We have two sets defined as:

A = {2, 4, 6, 7}

B = {2, 4, 8, 10}

Draw the Venn Diagram for the symmetric difference between them.


We will be tackling this problem step by step. The first step is to find the union of set A and B, which comes out to be:

A U B = {2, 4, 6, 8, 7, 10}

Once we have calculated the union, the second step is to calculate the intersection of two sets. The intersection of set A and B will be:

A ∩ B = {2, 4}

We take the difference between these two sets in the next step: A U B and A ∩ B.

(A U B) – (A ∩ B) = {6, 8, 7, 10}

We will draw two circles representing set A and B. As 2, 4 are the common elements between them. There must be some intersecting region. After we have listed the intersecting region elements, we list the remaining elements from the respective circles’ symmetric differences.

When we look at this diagram, we can see that U is a universal set. Set A and B are the subsets of set U. Elements 2 and 4 are the intersecting elements, so they are marked in the intersecting region. The yellow region is the union of sets except for the intersecting region. This is represented as:

A ∆ B = (A U B) – (A ∩ B)

Properties of Symmetric Difference

Commutativity Property:

Any operation is considered commutative in the mathematical domain if you change the operands’ order, but this change does not affect the result. It is one of the most basic properties of several binary operations. 

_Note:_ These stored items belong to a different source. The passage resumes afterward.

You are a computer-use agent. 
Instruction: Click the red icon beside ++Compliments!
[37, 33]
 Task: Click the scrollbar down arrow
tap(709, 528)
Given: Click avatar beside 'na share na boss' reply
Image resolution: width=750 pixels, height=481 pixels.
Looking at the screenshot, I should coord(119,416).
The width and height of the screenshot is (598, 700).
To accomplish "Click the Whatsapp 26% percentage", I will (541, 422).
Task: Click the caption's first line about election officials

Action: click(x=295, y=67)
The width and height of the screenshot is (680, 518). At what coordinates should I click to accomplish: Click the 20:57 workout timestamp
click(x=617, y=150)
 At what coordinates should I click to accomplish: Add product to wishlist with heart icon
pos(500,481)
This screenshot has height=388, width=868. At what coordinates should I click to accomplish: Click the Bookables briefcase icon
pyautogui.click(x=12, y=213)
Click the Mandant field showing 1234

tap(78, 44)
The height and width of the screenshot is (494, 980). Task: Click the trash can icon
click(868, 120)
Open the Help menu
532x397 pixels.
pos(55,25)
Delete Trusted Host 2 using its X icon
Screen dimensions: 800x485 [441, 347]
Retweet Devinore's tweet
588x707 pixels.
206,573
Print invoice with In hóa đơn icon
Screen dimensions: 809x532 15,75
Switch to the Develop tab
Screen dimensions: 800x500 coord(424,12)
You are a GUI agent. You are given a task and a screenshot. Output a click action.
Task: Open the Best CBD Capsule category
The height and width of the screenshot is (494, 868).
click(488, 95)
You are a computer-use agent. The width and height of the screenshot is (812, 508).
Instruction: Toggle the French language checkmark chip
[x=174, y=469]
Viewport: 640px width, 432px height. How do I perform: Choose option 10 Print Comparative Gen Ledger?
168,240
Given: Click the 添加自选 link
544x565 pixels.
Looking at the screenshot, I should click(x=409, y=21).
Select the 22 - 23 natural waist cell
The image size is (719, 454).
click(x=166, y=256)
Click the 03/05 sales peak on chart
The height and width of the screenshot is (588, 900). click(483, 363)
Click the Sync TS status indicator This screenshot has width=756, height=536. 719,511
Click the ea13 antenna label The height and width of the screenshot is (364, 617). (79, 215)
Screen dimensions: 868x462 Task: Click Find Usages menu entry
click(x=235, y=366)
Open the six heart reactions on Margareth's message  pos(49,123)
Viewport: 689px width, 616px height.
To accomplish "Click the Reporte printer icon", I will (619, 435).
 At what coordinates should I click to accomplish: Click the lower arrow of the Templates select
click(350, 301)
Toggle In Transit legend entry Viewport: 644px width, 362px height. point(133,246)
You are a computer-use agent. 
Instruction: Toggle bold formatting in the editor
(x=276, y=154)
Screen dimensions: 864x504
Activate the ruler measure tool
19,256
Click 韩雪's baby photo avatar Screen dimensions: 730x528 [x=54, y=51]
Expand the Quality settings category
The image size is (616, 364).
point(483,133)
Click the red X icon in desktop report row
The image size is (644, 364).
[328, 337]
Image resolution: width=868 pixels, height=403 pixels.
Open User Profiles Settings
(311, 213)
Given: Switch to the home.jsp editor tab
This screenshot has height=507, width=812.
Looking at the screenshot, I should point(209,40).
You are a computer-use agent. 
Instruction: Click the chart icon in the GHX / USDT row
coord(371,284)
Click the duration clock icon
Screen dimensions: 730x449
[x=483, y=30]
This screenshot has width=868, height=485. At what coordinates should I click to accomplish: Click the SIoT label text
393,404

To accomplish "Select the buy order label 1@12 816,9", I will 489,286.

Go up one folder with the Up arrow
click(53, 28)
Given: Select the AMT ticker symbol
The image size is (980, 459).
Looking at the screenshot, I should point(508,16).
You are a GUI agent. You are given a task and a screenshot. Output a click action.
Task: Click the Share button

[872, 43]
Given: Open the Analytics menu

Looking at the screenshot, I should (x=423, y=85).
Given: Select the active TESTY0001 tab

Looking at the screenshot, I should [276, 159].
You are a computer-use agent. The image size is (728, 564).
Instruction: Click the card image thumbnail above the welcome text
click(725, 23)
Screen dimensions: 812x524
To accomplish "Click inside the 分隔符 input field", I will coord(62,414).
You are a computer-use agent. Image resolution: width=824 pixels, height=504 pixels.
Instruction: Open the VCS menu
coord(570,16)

The commutative property of symmetric difference states that:

‘The symmetric difference of A with respect B is equal to the symmetric difference of B with respect to A.’

So, if we have two sets, A and B, mathematically, we can write that:

A ∆ B = B ∆ A

Let’s solve an example to comprehend this. 

Example 4

You are given two sets, A and B:

A = {5, 6, 7, 10}

B = {10, 2, 4, 7}

Prove that symmetric difference is commutative using these sets.


We are given that A ∆ B = B ∆ A, so we divide the equation into the left and right-hand sides. First solving for the left-hand side. We know that:

A ∆ B = (A U B) – (A ∩ B)

(A U B) = {5, 6, 7, 10, 2, 4}

(A ∩ B) = {7, 10}

A ∆ B = (A U B) – (A ∩ B) = {5, 6, 2, 4}

Now solving for the right-hand side:

B ∆ A = (B U A) – (B ∩ A)

(B U A) = {5, 6, 7, 10, 2, 4}

(B ∩ A) = {7, 10}

B ∆ A = (B U A) – (B ∩ A) = {5, 6, 2, 4}

As we can see, both the right and left-hand sides are equal. So, the commutative property holds.

Associativity Property:

Associativity means that you can shift or reposition the parentheses without worrying about changes in the equation’s results.

However, the associative law of symmetric difference states that changing parentheses’ position in any expression of sets involving symmetric difference operation will not affect the results in any manner whatsoever.

The grouping of sets for symmetric differences will not affect the result.

So, if we have three sets, namely A, B, and C. Associativity property of symmetric difference can be mathematically written as:

(A ∆ B) ∆ C = A ∆ (B ∆ C)

The following example will help us understand this better. 

Example 4

You are given three sets A, B, and C:

A = {5, 6, 7, 10}

B = {10, 2, 4, 7}

C = {7, 8, 9, 10}

Prove that symmetric difference is associative using these sets.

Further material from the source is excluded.